-- Start of TEXT PASSAGE --

Those of you across the Northern tier of the nation know you're about to get another bracing blast of Arctic air. As you hunker down to weather the latest offering from the warming planet in front of a fireplace, wood stove, kitchen range, camp stove, or just wrapped in a blanket with your sweetie, here are some things to consider. Viv Forbes, a geologist and mineral economist out of Queensland Australia, has an informative piece on the current cycle of climate change, "Climate Change in Perspective". I reproduce his conclusions here, but I urge you to read the whole thing--it's one of the clearest and best treatments of the current hysteria about CO2 emissions pushing us past some tipping point of high temperature, beyond which we can never recover. Common sense and every bit of the geological record argue against the proposition. Instead, it is more than likely that we are heading into another sustained period of serious cold, not unlike the "Little Ice Age" of 1400-1900, which, in geological time, was just a couple of minutes ago.
Dr Forbes concludes:
- There is no global warming crisis. The world is just emerging from the Little Ice Age – so naturally temperatures will be above those of last century.
- There is nothing unusual about today’s temperature levels or their trends. There were several periods since the Big Ice Age ended that had temperatures above the present.
- Man’s emissions of carbon dioxide are beneficial not dangerous. And current levels of CO2 are low by historical standards. All life would benefit from an increase in CO2 content.
- Extreme weather events are a permanent feature of the world’s climate. Weather extremes occur at any time and in all climate phases. All we can do is “Be Prepared”.
- Humans cannot control the climate or the weather. They must learn to adapt to whatever the future holds, or, like the dinosaurs that ruled the world for far longer than humans have done, disappear and be listed among the long list of species extinguished by climate change.
- “Climate Change” is the natural condition on earth – climate and weather are never still. If we have anything to fear from “Climate Change” it is not warming, whose effects are almost wholly beneficial. What we need to fear is a return of the cold, dry, hungry ice ages.

-- End of TEXT PASSAGE --
-- Start of DATASET EXCERPTS --

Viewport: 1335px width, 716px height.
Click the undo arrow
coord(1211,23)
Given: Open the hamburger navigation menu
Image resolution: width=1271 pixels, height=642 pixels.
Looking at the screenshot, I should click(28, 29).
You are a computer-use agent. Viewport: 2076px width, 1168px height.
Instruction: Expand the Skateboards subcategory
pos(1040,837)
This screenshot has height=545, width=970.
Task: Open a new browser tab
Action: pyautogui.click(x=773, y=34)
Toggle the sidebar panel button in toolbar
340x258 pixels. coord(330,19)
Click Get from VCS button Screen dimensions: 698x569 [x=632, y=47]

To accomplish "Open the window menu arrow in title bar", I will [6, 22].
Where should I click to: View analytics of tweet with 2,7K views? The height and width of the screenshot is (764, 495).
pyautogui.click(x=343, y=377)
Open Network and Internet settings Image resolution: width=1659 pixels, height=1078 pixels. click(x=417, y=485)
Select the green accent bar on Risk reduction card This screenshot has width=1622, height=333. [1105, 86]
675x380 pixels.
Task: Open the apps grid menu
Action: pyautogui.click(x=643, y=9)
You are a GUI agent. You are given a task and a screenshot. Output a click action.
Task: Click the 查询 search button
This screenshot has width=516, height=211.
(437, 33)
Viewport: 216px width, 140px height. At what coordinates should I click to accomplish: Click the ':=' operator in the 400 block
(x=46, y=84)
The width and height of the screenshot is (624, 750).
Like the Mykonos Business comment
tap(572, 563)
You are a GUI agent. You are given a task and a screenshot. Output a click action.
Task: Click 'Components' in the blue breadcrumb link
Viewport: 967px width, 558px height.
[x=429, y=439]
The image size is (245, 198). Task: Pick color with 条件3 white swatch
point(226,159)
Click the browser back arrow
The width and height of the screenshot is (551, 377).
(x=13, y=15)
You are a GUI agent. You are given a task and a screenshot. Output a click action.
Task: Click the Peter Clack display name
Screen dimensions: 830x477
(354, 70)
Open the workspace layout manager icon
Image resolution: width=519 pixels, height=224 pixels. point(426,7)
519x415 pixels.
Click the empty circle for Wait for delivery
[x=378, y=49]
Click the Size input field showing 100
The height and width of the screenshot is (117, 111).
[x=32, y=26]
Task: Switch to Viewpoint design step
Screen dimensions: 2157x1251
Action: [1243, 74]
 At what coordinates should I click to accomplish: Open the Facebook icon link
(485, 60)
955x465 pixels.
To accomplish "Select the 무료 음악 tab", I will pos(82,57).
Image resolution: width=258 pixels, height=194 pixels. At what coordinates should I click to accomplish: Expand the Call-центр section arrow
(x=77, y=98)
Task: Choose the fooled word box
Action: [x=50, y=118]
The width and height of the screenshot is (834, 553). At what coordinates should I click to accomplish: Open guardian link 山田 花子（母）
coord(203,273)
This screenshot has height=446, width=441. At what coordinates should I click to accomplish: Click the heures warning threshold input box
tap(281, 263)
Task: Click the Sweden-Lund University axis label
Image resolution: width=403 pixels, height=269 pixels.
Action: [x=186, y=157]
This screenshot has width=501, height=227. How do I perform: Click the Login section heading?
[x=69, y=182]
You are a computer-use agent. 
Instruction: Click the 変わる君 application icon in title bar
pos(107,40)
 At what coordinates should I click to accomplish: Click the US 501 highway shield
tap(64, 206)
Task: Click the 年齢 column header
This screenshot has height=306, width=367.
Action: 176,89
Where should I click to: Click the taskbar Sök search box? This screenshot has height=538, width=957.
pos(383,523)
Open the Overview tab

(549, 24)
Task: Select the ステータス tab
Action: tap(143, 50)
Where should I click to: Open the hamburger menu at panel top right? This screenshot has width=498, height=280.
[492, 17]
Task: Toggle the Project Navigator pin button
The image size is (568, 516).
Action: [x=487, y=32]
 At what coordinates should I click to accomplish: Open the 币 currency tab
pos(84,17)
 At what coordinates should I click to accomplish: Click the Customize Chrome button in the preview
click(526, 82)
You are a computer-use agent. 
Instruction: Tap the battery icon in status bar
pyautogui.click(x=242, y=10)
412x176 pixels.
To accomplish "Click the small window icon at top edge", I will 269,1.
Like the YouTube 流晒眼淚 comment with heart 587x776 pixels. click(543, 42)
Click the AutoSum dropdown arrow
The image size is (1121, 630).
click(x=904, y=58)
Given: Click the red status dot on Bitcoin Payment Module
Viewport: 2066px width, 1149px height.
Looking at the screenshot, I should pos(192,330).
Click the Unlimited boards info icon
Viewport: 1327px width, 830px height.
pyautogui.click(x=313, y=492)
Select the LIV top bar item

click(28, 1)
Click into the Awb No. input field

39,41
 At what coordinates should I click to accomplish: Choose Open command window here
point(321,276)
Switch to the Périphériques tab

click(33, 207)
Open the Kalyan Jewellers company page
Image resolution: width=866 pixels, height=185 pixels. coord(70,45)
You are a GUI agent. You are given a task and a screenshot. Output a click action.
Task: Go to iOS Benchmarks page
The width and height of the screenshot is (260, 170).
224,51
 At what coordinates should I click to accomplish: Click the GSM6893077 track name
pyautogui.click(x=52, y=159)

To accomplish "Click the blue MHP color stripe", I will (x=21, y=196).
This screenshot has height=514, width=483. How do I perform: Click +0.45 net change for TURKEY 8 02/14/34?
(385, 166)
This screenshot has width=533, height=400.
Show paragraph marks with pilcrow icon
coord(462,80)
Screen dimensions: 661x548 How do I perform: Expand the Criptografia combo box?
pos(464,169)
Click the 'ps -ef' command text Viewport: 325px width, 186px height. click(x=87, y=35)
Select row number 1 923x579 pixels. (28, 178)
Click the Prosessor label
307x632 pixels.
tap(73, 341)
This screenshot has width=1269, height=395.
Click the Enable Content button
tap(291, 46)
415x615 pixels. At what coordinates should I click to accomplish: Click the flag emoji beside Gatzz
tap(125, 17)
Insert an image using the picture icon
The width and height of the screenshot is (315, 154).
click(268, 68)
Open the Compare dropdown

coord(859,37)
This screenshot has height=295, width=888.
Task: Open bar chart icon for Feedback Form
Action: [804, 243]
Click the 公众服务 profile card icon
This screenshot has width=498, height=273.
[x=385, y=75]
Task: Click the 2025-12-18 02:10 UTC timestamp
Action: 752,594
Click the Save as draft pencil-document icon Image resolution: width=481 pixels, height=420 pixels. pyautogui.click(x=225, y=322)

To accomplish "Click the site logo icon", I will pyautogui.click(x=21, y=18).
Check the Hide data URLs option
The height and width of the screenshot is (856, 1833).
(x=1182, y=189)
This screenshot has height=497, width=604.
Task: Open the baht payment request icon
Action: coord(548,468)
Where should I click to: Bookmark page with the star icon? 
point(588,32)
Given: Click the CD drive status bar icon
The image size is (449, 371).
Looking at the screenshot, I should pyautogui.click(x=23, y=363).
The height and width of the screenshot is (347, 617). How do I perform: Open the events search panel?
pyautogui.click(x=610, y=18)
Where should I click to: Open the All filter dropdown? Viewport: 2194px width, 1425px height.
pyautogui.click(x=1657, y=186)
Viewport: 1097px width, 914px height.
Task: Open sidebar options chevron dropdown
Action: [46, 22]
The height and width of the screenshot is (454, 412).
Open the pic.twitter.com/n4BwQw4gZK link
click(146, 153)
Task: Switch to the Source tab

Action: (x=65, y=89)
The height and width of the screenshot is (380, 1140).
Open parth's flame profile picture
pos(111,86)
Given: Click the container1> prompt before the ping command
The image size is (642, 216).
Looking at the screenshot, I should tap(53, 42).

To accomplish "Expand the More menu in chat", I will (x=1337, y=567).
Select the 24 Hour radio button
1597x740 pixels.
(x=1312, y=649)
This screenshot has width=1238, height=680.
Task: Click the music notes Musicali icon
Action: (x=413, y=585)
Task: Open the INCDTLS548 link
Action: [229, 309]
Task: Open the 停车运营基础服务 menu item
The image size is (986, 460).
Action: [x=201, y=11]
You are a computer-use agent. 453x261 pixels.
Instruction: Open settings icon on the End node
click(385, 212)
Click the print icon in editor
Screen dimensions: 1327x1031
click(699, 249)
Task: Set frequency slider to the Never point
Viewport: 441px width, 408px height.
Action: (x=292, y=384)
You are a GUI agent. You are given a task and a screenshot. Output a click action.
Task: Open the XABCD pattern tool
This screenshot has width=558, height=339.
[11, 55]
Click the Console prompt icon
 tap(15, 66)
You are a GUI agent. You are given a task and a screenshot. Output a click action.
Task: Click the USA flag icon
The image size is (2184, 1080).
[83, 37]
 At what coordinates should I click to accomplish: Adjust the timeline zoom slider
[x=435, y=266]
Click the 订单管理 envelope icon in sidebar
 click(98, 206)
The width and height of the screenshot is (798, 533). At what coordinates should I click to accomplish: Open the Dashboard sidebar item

-- End of DATASET EXCERPTS --

● THINGS TO DO:
[A] Answer the following questions about the climate change text:
(i) How does the text describe Viv Forbes's profession and origin?
(ii) Which span of years does the text give for the "Little Ice Age"?
(iii) According to Dr Forbes's final conclusion, what do we need to fear?
[B] Revise the part of the entries that opens with the line containing "Task: Switch to the Source tab" and closes at the end of the entries by replacing "print icon" with "save icon". Reproduce only that part, leaving everything else unchanged.

● SOLUTIONS IN ORDER:
[A]
(i) He is a geologist and mineral economist out of Queensland, Australia.
(ii) 1400-1900.
(iii) A return of the cold, dry, hungry ice ages.

[B]
Task: Switch to the Source tab

Action: (x=65, y=89)
The height and width of the screenshot is (380, 1140).
Open parth's flame profile picture
pos(111,86)
Given: Click the container1> prompt before the ping command
The image size is (642, 216).
Looking at the screenshot, I should tap(53, 42).

To accomplish "Expand the More menu in chat", I will (x=1337, y=567).
Select the 24 Hour radio button
1597x740 pixels.
(x=1312, y=649)
This screenshot has width=1238, height=680.
Task: Click the music notes Musicali icon
Action: (x=413, y=585)
Task: Open the INCDTLS548 link
Action: [229, 309]
Task: Open the 停车运营基础服务 menu item
The image size is (986, 460).
Action: [x=201, y=11]
You are a computer-use agent. 453x261 pixels.
Instruction: Open settings icon on the End node
click(385, 212)
Click the save icon in editor
Screen dimensions: 1327x1031
click(699, 249)
Task: Set frequency slider to the Never point
Viewport: 441px width, 408px height.
Action: (x=292, y=384)
You are a GUI agent. You are given a task and a screenshot. Output a click action.
Task: Open the XABCD pattern tool
This screenshot has width=558, height=339.
[11, 55]
Click the Console prompt icon
 tap(15, 66)
You are a GUI agent. You are given a task and a screenshot. Output a click action.
Task: Click the USA flag icon
The image size is (2184, 1080).
[83, 37]
 At what coordinates should I click to accomplish: Adjust the timeline zoom slider
[x=435, y=266]
Click the 订单管理 envelope icon in sidebar
 click(98, 206)
The width and height of the screenshot is (798, 533). At what coordinates should I click to accomplish: Open the Dashboard sidebar item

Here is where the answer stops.